Do your engineering skills/preferences trickle into other aspects of your life, besides work?
RM: Yes! I’d love to claim that I’m a true woodworker, but I really only have some basic carpentry skills. Nonetheless, I’m always planning my next home building project. My son and I are all about LEGOs, too. We just built a new spaceship “I” received for “my” birthday. Of course, the model is already in pieces and being rebuilt into something new. I also like to tinker in Android app development and AWS tools, and I’m currently working through a slate of books on DevOps. Sharpening the sword, as they might say.
What’s the most interesting thing you’ve seen or read lately?
RM: I’ve always been a fan of the outdoors—especially the Rocky Mountains. When we were in Colorado in 2016, the 100th anniversary of Rocky Mountain National Park, we picked up a book on the National Parks. I hadn’t actually read it cover-to-cover until recently—and I am hooked! I’m now planning an overly ambitious 15-year series of family treks through all the National Parks. Ask me again in 2035 how it went, but as an optimist, I’m excited to get going!
Before working at U.Group, what was the most unusual or interesting job you’ve ever had?
RM: I spent six years on Active Duty in the Air Force. Most of that time was in Research and Development. My main focus was working with special operations to transition various technologies to front-line use. That job took me to Afghanistan for six months where, in a totally unique experience for an engineer, I was actually a mission commander for a reconnaissance drone. Talk about culture shock! Here I was, a totally inexperienced young officer (and nerd), embedded with an Army infantry battalion. The lingo, the pace, the mission, and even the sights and smells—everything was completely new for me. That deployment was the hardest thing I’ve ever done, but the skills, knowledge, endurance, and leadership I learned have proven invaluable.
What is something few people know about you?
RM: I live in Indianapolis, IN, but I’m actually a St. Louis, MO, native! Naturally, I’m a die-hard Cardinals fan. In St. Louis, I grew up watching Air National Guard jets fly over the house every day, and I went to MANY Cardinals games—even in the less-than-great years of the 1990s. So, between airplanes and the Cardinals, you could say my two “favorite things” come from my St. Louis roots.

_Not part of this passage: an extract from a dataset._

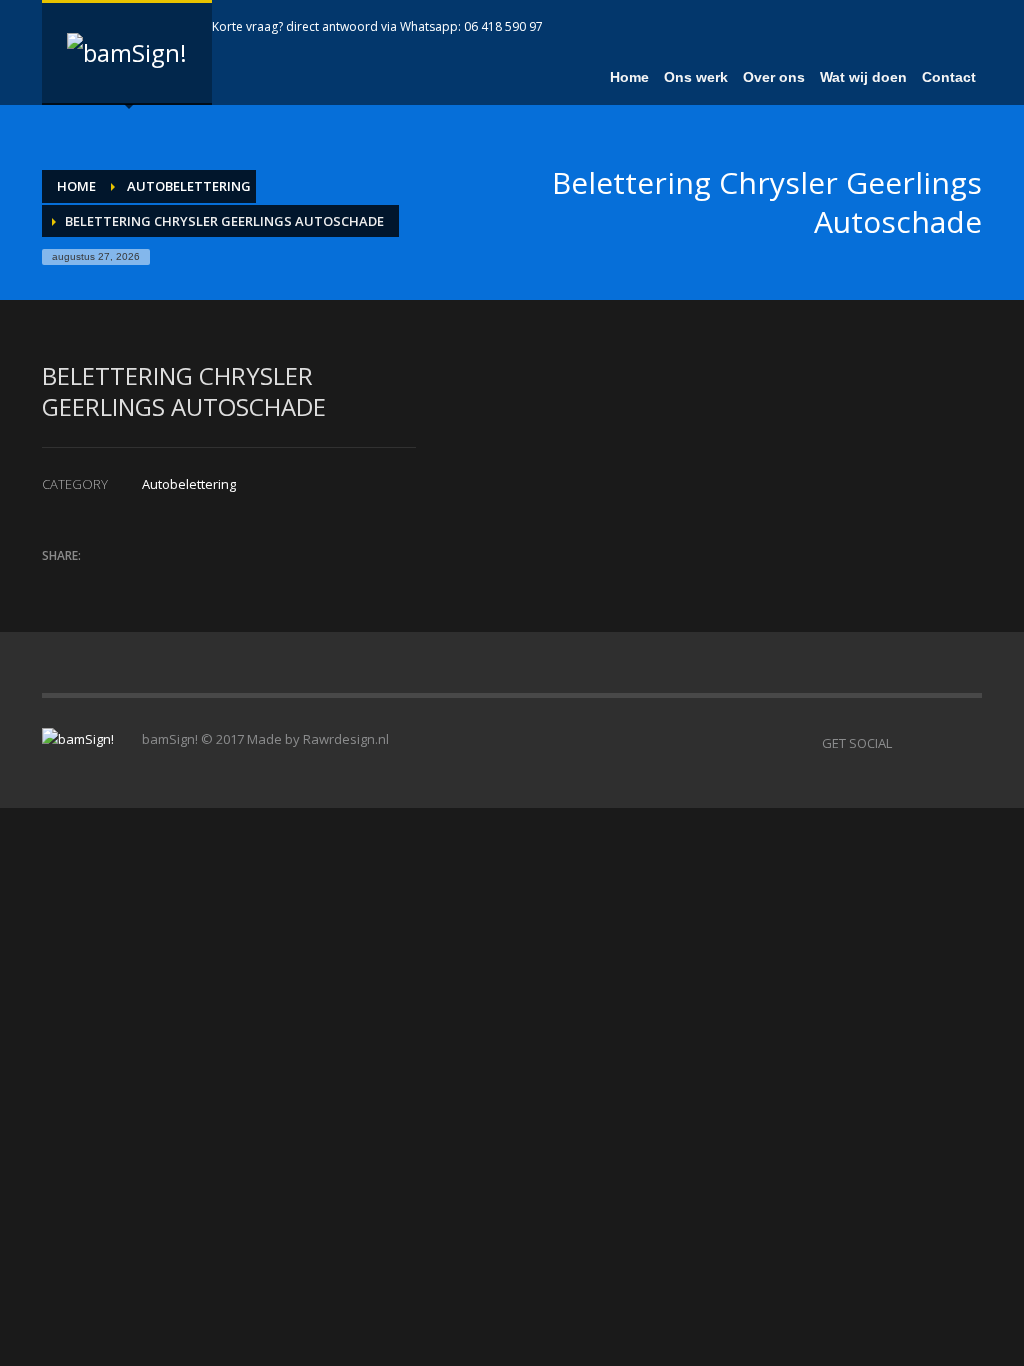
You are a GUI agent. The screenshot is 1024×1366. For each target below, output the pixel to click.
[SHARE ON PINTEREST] (162, 582)
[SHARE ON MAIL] (197, 582)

Where is your favorite place in the world, and why?
RM: That’s hard to say! I’m going to break the rules and say I have three. First one is home with my family. I just love to be in the midst of my two young children, and my wife somehow keeps us all in line. Second one is any Air Force base. Jets thundering low overhead—”the sound of freedom”—never fails to get my blood pumping. Third, the summit of any mountain. I love the feeling of accomplishment and the natural beauty you can see from the top of a mountain. There’s just no other view like it, and every summit has a different story.